We are now at a similar moment with Iran. Short of Iran invading one of its neighbors or attacking U.S. forces in some obvious and gross way, the Iran war isn't going to be Dick Cheney's war. It will be waged by Hillary Clinton, John McCain or Barack Obama.
 
I know this statement seems to contradict earlier posts I've written about why the United States is not going to war with Iran this year. But it dawns on me that all of the signs are coming together that parallel our Iraq history.
 
A "strategic" justification is accumulating: weapons of mass destruction, rogue state, supporter of terrorism, enemy of Israel. Diplomats and cooler heads could prevail, and Tehran could even change course, but there is no doubt that the momentum is building for war, and with each accumulating justification and change in circumstance, tensions propel a further set of bad decisions that just add to the momentum.
 
Just look at the facts:
 
* The Iraq war itself is winding down, just as the Cold War was winding down in 1990. Whether residual American forces are maintained in Iraq for "counter-terrorism" or permanent bases are maintained, the U.S. military has a full war-making infrastructure in the region: in Kuwait, Bahrain, Qatar, Oman and the other Gulf states. What is more, the U.S. is building up its forces in Afghanistan (Iran's neighbor) and will likely continue to do so in the coming months. The purpose of the Afghanistan surge may not be to threaten Iran, but it will have that effect.

(Word and element location records)
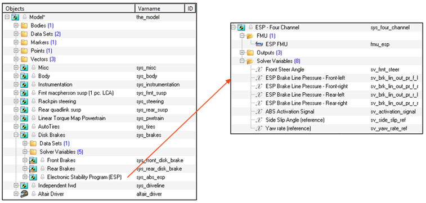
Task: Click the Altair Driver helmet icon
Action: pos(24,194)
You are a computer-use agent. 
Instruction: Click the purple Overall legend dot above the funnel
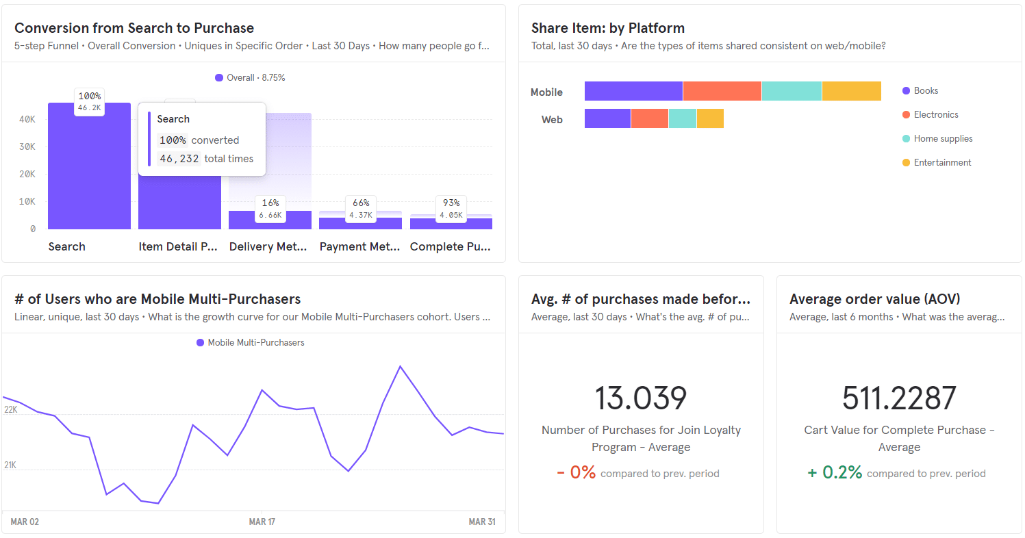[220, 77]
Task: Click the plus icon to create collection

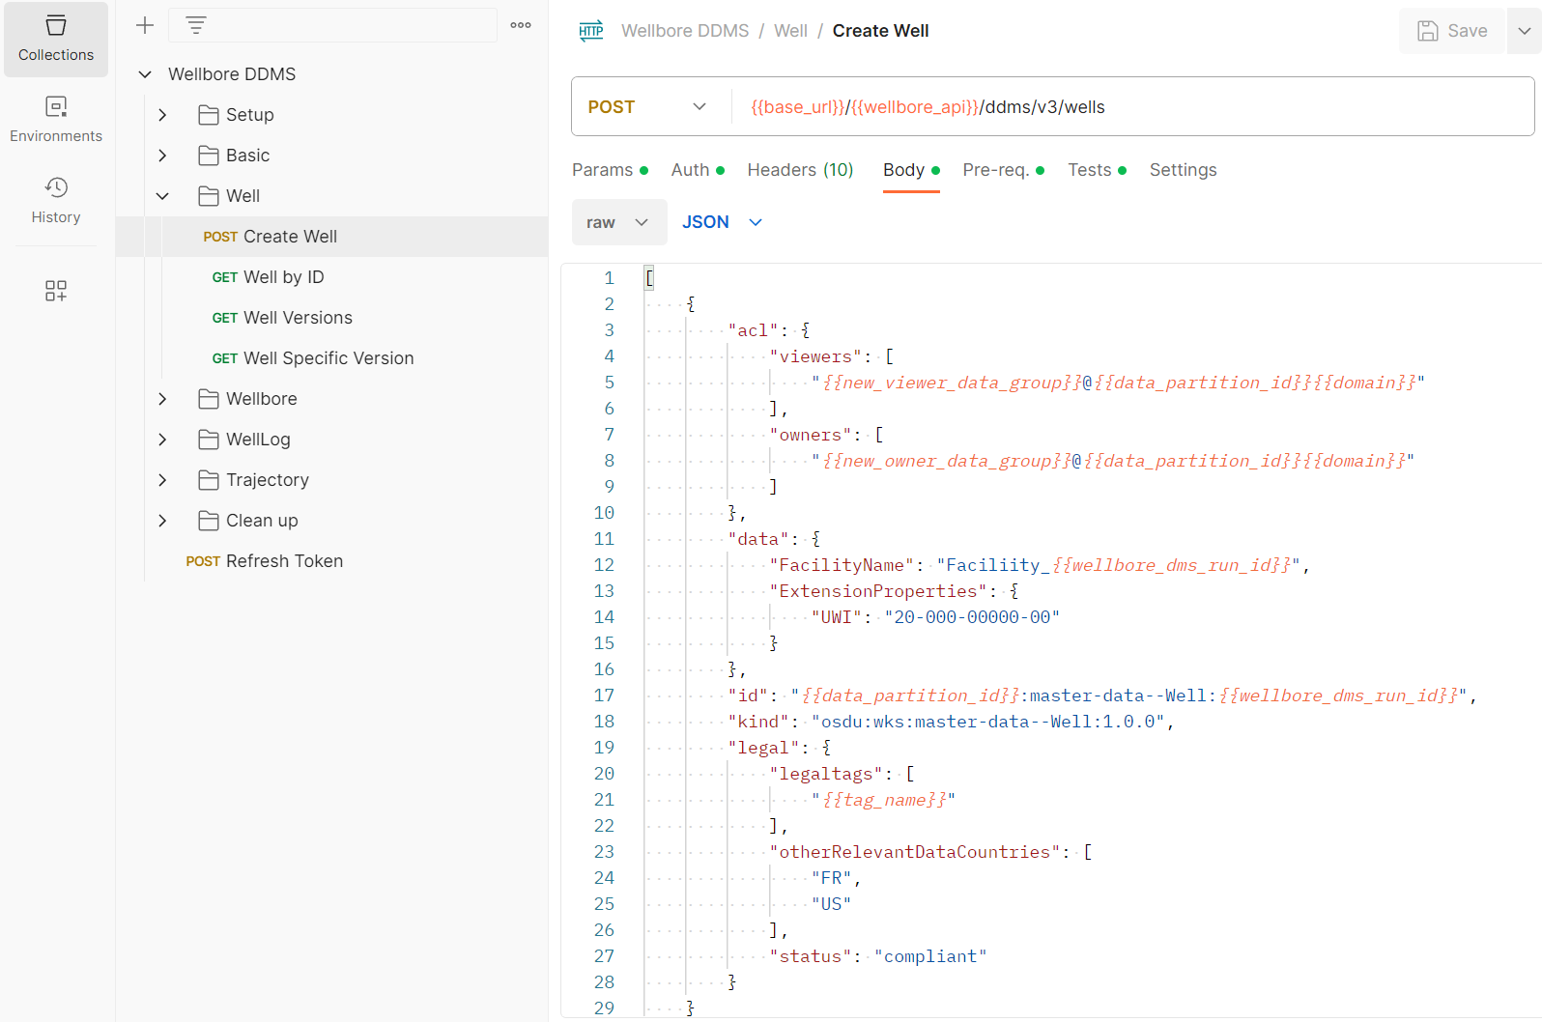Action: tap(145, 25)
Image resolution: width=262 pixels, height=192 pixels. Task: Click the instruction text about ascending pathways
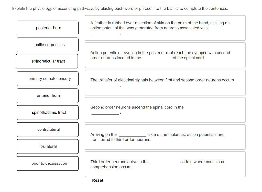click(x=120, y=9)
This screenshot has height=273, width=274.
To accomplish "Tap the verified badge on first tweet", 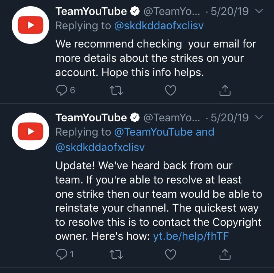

**Tasks for this exercise:**
a: Reproduce word for word the passage of the Iran commentary that begins at the words "Just look at" and stops after "have that effect.".
b: Answer these from the Iran commentary:
(i) Who does it say will wage the Iran war?
(ii) What four items make up the "strategic" justification it lists?
(iii) In which neighbor of Iran is the U.S. said to be building up its forces?
These rows were drawn from a separate source.

**In response:**
a:
Just look at the facts:
 
* The Iraq war itself is winding down, just as the Cold War was winding down in 1990. Whether residual American forces are maintained in Iraq for "counter-terrorism" or permanent bases are maintained, the U.S. military has a full war-making infrastructure in the region: in Kuwait, Bahrain, Qatar, Oman and the other Gulf states. What is more, the U.S. is building up its forces in Afghanistan (Iran's neighbor) and will likely continue to do so in the coming months. The purpose of the Afghanistan surge may not be to threaten Iran, but it will have that effect.

b:
(i) Hillary Clinton, John McCain or Barack Obama.
(ii) Weapons of mass destruction, rogue state, supporter of terrorism, enemy of Israel.
(iii) Afghanistan.